■ **EXTRACT**

We have in these verses the second part of the conversation between our Lord Jesus Christ and Nicodemus. A lesson about regeneration is closely followed by a lesson about justification! The whole passage ought always to be read with affectionate reverence. It contains words which have brought eternal life to myriads of souls.
Church Leaders Often Ignorant of Salvation by Grace
These verses show us, first, what gross spiritual ignorance there may be in the mind of a great and learned man.
We see “a master of Israel” unacquainted with the first elements of salvation. Nicodemus is told about the new birth and at once exclaims, “How can these things be?”
When such was the darkness of a Jewish teacher, what must have been the state of the Jewish people! It was indeed due time for Christ to appear! The pastors of Israel had ceased to feed the people with knowledge. The blind were leading the blind, and both were falling into the ditch (Matt. 15:14).

■ **DATASET EXCERPT**

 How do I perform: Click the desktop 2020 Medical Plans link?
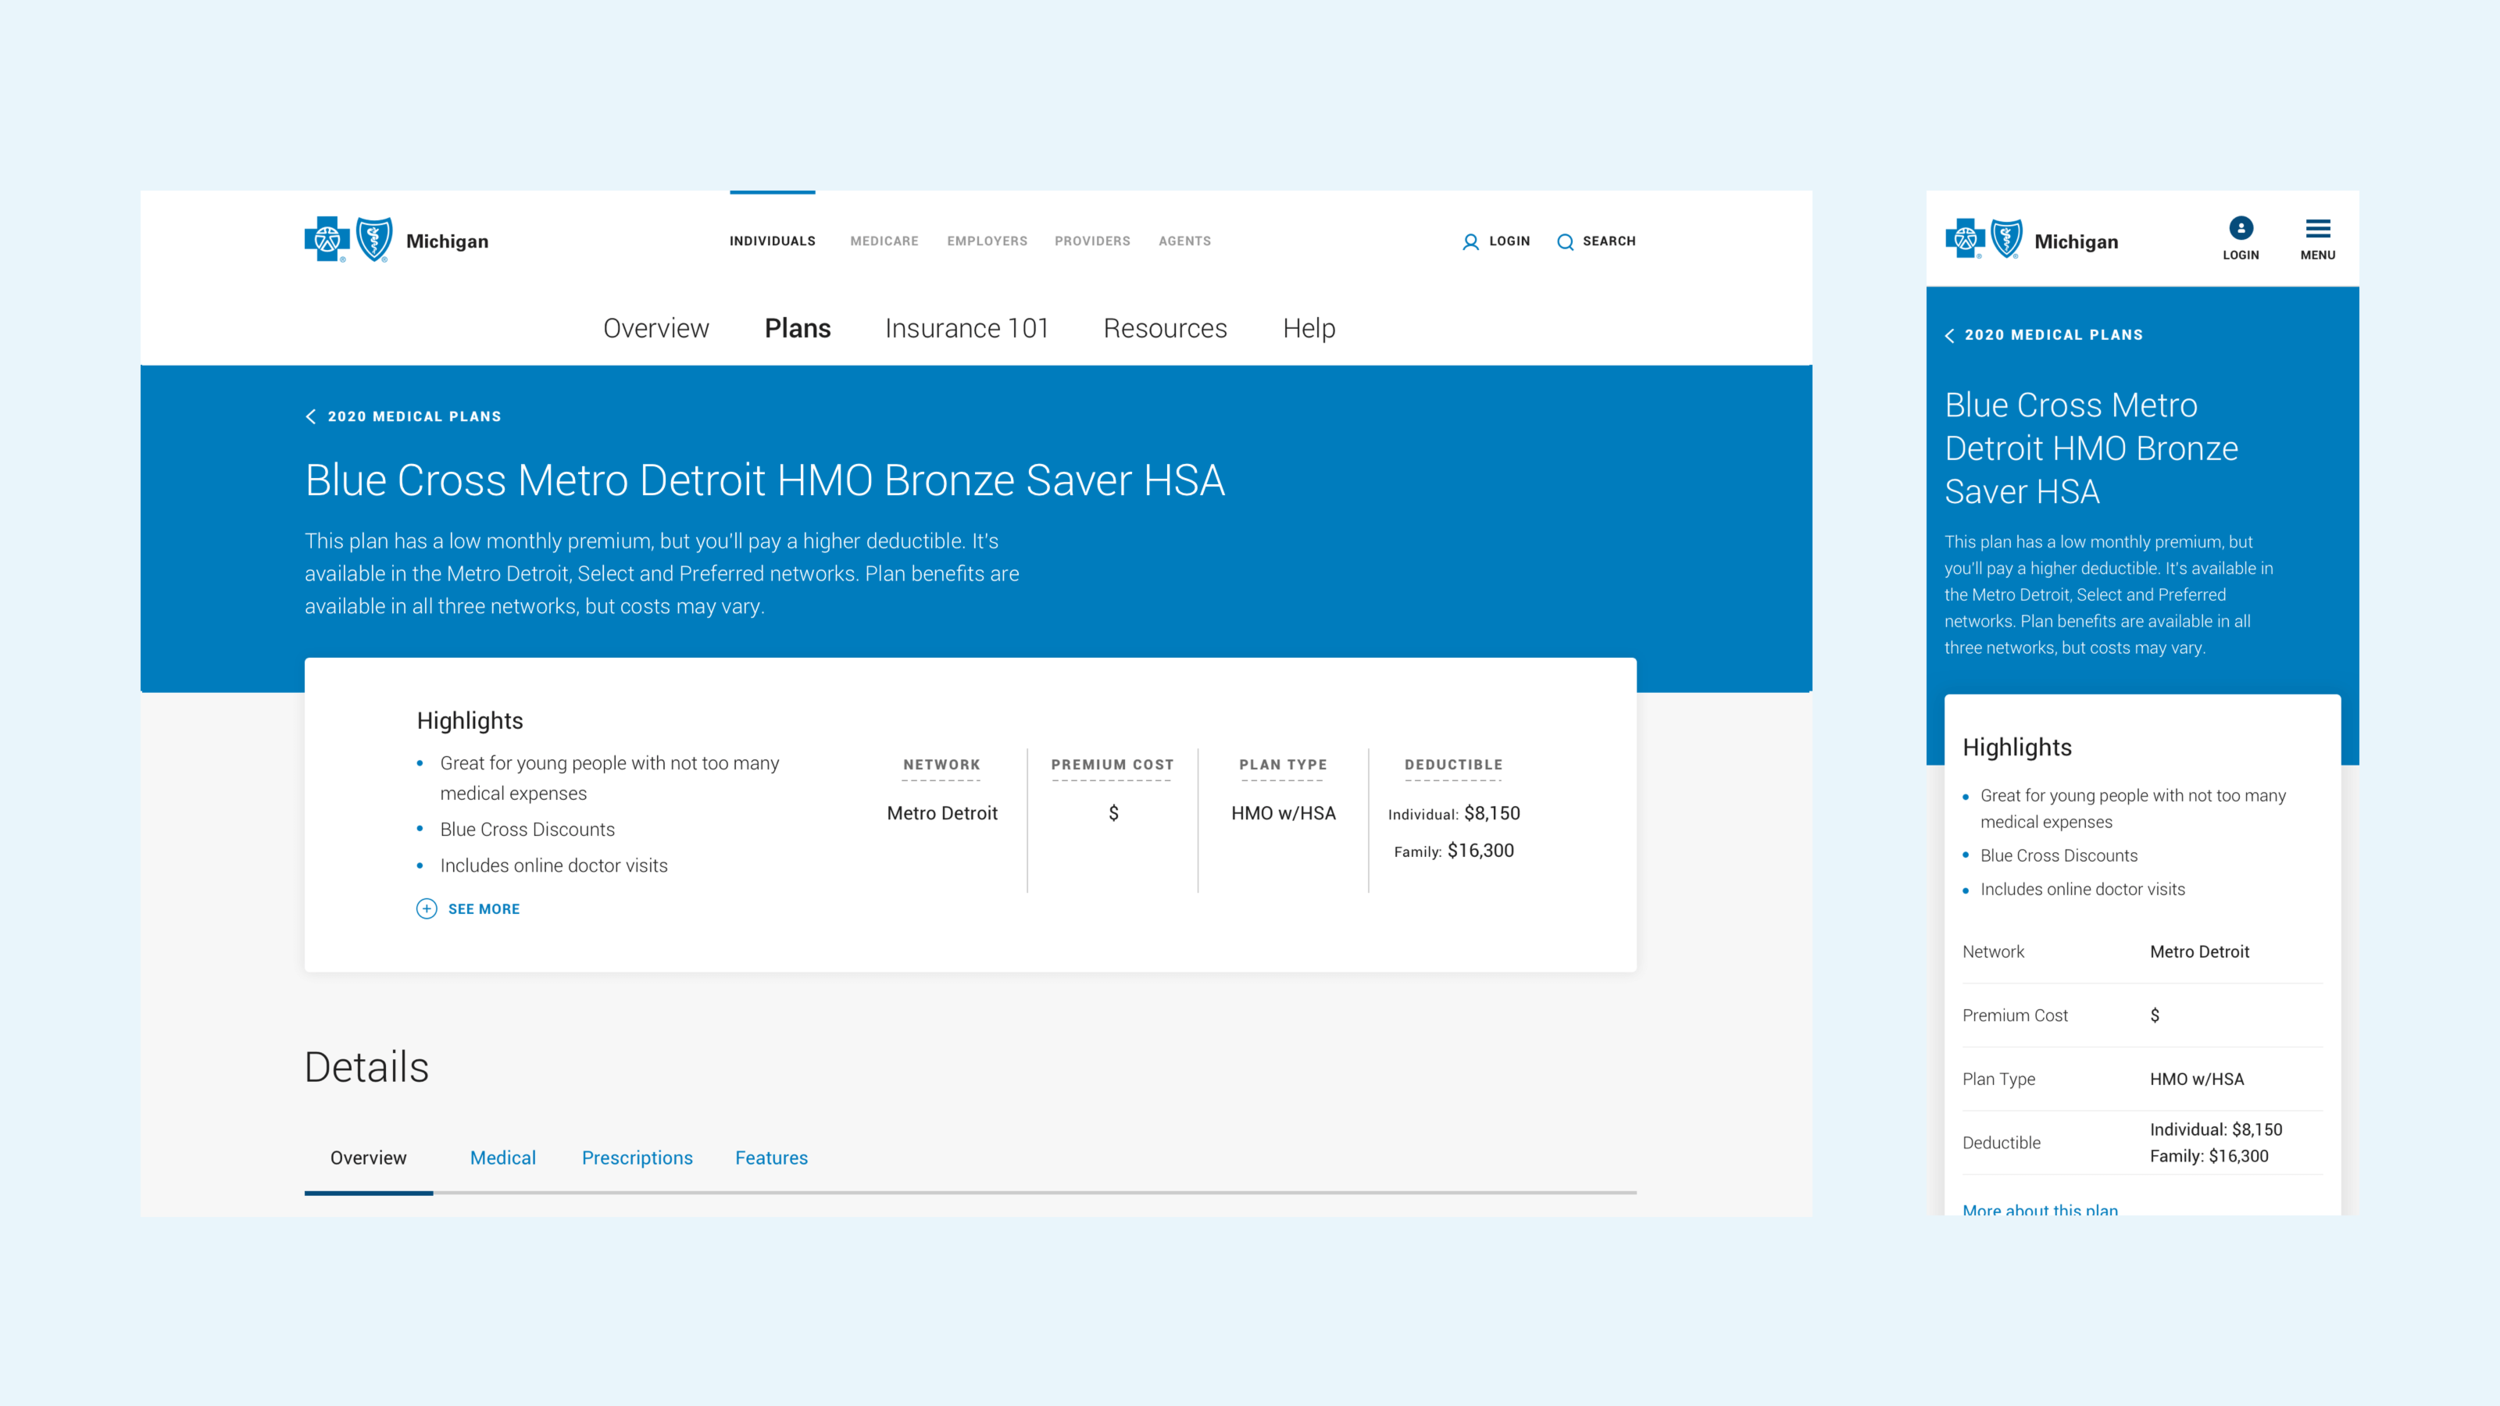(414, 417)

■ **WHAT THIS EXERCISE ASKS**
1. According to the Nicodemus commentary, why ought the whole passage always to be read with affectionate reverence? Answer in one to three sentences.
2. Write out everything in the Nicodemus commentary from "Church Leaders Often" down to "ditch (Matt. 15:14).".
3. Continue the Nicodemus commentary from the point where it stops.

■ **IN RESPONSE**
1. The passage should be read with affectionate reverence because it contains words that have brought eternal life to myriads of souls.

2.
Church Leaders Often Ignorant of Salvation by Grace
These verses show us, first, what gross spiritual ignorance there may be in the mind of a great and learned man.
We see “a master of Israel” unacquainted with the first elements of salvation. Nicodemus is told about the new birth and at once exclaims, “How can these things be?”
When such was the darkness of a Jewish teacher, what must have been the state of the Jewish people! It was indeed due time for Christ to appear! The pastors of Israel had ceased to feed the people with knowledge. The blind were leading the blind, and both were falling into the ditch (Matt. 15:14).

3.
Ignorance like that of Nicodemus is unhappily far too common in the church. We must never be surprised if we find it in quarters where we might reasonably expect knowledge. Learning and rank and high ecclesiastical office are no proof that a minister is taught by the Spirit. The successors of Nicodemus, in every age, are far more numerous than the successors of Peter.
On no point is religious ignorance so common as on the work of the Holy Ghost. That old stumbling block at which Nicodemus stumbled is as much an offense to thousands in the present day as it was in the days of Christ. “The natural man receiveth not the things of the Spirit of God” (I Cor. 2:14). Happy is he who has been taught to prove all things by Scripture and to call no man master upon earth (I Thess. 5:21; Matt. 23:8–10).
God Loves Every Sinner
Second, these verses show us the original source from which man’s salvation springs. That source is the love of God the Father.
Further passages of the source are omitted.